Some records
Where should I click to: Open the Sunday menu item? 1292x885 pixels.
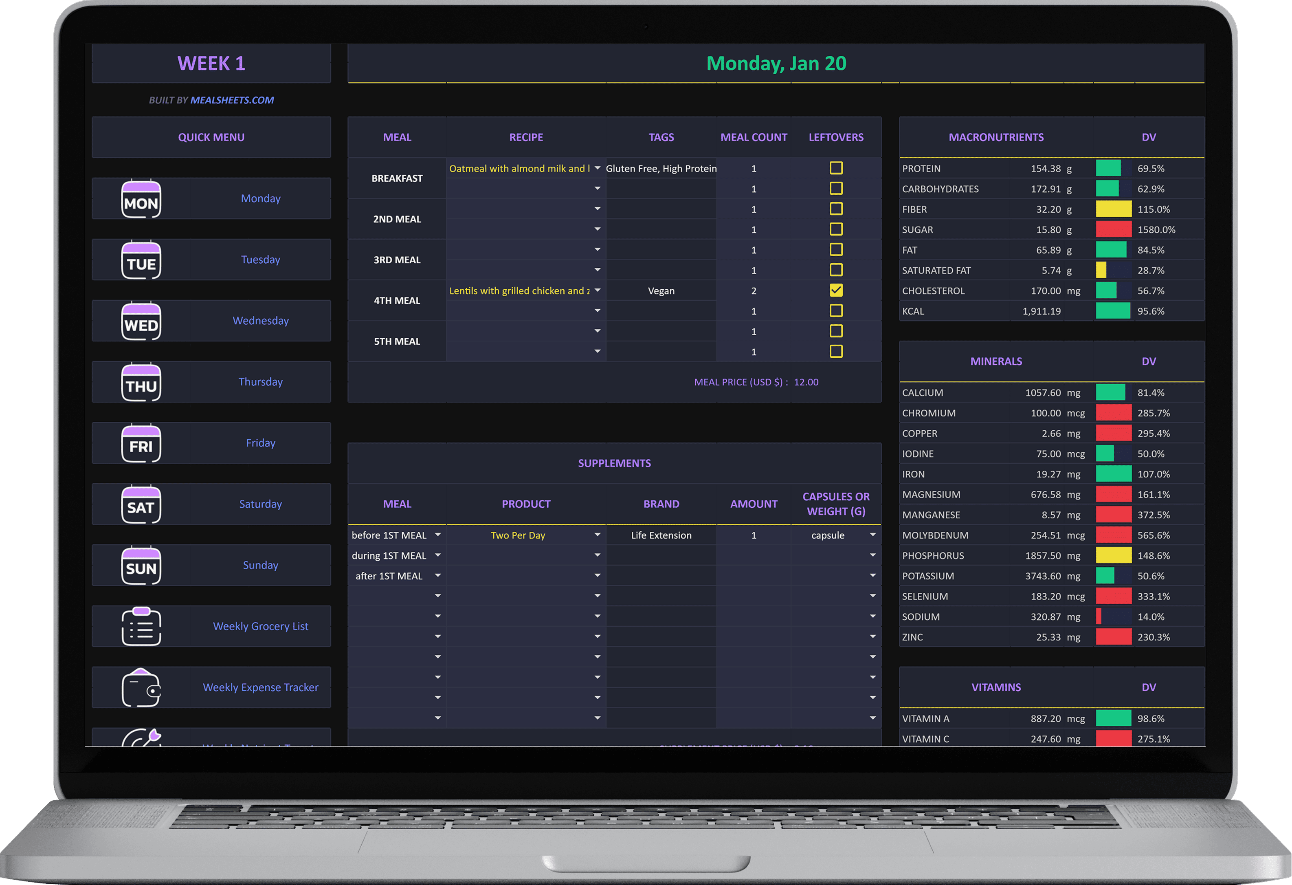click(x=260, y=565)
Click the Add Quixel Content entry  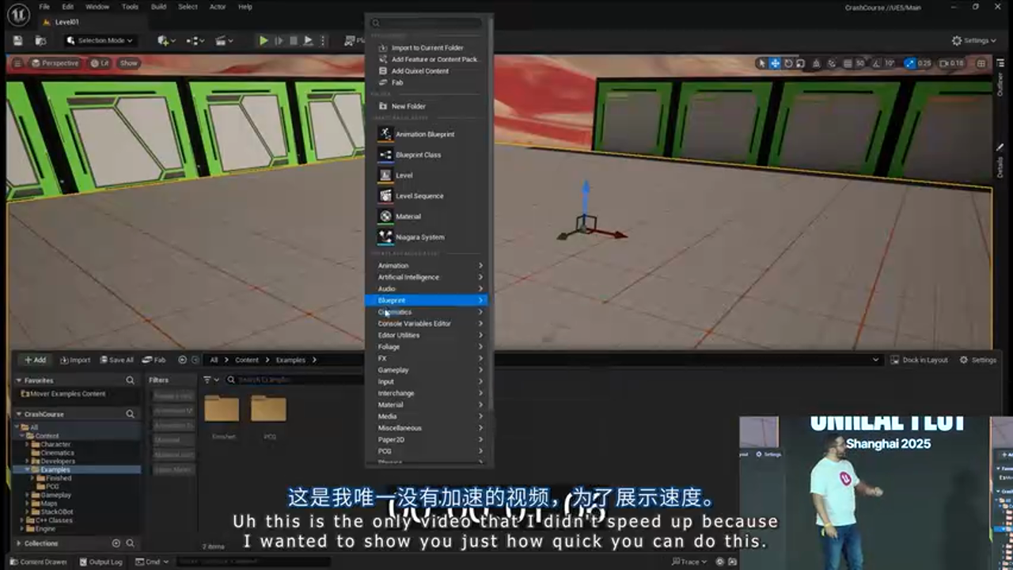pyautogui.click(x=419, y=70)
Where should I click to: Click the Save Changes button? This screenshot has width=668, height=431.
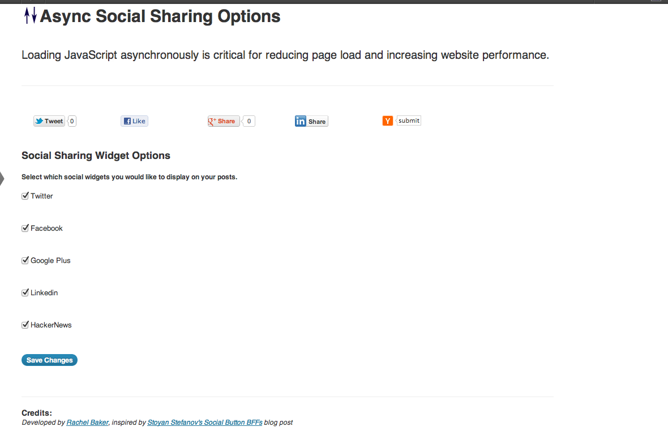[49, 360]
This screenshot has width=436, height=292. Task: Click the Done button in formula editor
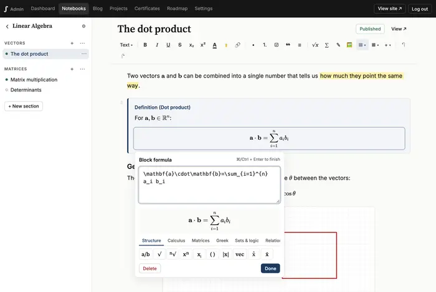click(270, 268)
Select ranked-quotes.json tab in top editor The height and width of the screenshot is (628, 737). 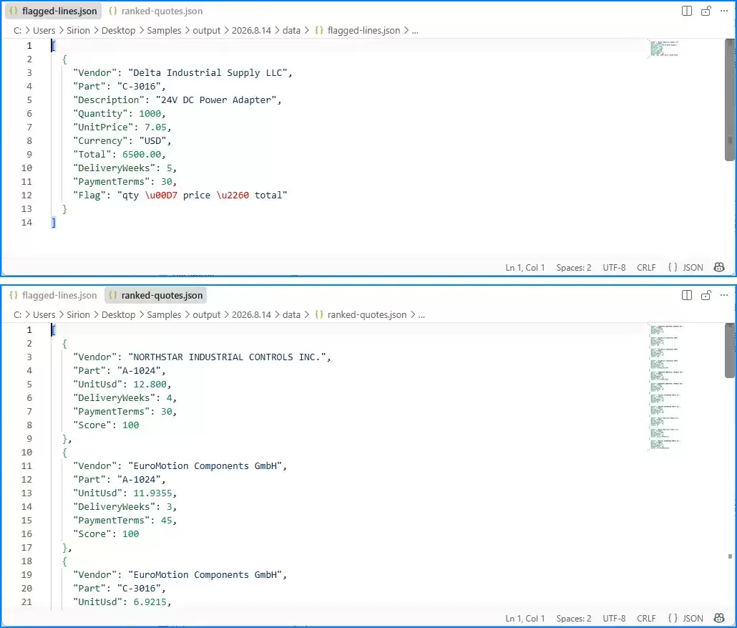click(156, 11)
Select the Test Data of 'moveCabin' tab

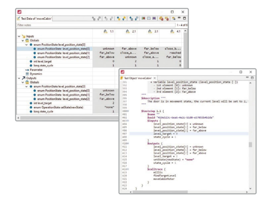click(x=34, y=18)

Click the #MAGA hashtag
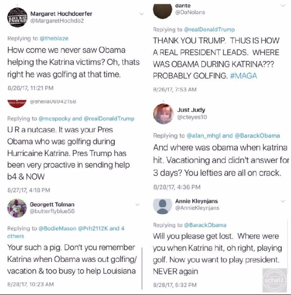click(243, 76)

▶ _TASK TO COMPLETE_
Reproduce the material above from the line containing "Select the Test Data of 'moveCabin' tab" through to the end, and leave out the pictures.

▶ _WRITTEN SOLUTION_
Select the Test Data of 'moveCabin' tab

click(x=34, y=18)

Click the #MAGA hashtag
click(243, 76)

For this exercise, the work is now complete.